When you perform any sort of input operation, you must always include an error check! For the stream operator, this could look like this:
int n;
if (!(std::cin >> n)) { std::cerr << "Error!\n"; std::exit(-1); }
// ... rest of program
If you do this, you'll see that your initial extraction of a already fails, so whatever values are read afterwards are not well defined.
The reason the extraction fails is that the literal token "2147483648" does not represent a value of type int on your platform (it is too large), no different from, say, "1z" or "Hello".
The real danger in programming is to assume silently that an input operation succeeds when often it doesn't. Fail as early and as noisily as possible.

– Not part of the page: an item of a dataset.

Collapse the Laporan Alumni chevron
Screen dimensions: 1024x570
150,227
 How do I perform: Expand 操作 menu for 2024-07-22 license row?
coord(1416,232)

The int type is signed and therefor it's maximum value is 2^31-1 = 2147483648 - 1 = 2147483647
Even if you used unsigned integer it's maximum value is 2^32 -1 = a + b - 1 for the values of a and b you give.
For the arithmetics you are doing, you should better use "long long", which has maximum value of 2^63-1 and is signed or "unsigned long long" which has a maximum value of 2^64-1 but is unsigned.
c= 2^31+2^31
c=2^(31+31)
is this correct?
No, but you're right that the result takes more than 31 bits. In this case the result takes 32 bits (whereas 2^(31+31) would take 62 bits). You're confusing multiplication with addition: 2^31 * 2^31 = 2^(31+31).
Anyway, the basic problem you're asking about dealing with is called overflow. There are a few options. You can detect it and report it as an error, detect it and redo the calculation in such a way as to get the answer, or just use data types that allow you to do the calculation correctly no matter what the input types are.
Signed overflow in C and C++ is technically undefined behavior, so detection consists of figuring out what input values will cause it (because if you do the operation and then look at the result to see if overflow occurred, you may have already triggered undefined behavior and you can't count on anything). Here's a question that goes into some detail on the issue: Detecting signed overflow in C/C++
Alternatively, you can just perform the operation using a data type that won't overflow for any of the input values. For example, if the inputs are ints then the correct result for any pair of ints can be stored in a wider type such as (depending on your implementation) long or long long.
int a, b;
...
long c = (long)a + (long)b;
If int is 32 bits then it can hold any value in the range [-2^31, 2^31-1]. So the smallest value obtainable would be -2^31 + -2^31 which is -2^32. And the largest value obtainable is 2^31 - 1 + 2^31 - 1 which is 2^32 - 2. So you need a type that can hold these values and every value in between. A single extra bit would be sufficient to hold any possible result of addition (a 33-bit integer would hold any integer from [-2^32,2^32-1]).
Or, since double can probably represent every integer you need (a 64-bit IEEE 754 floating point data type can represent integers up to 53 bits exactly) you could do the addition using doubles as well (though adding doubles may be slower than adding longs).
If you have a library that offers arbitrary precision arithmetic you could use that as well.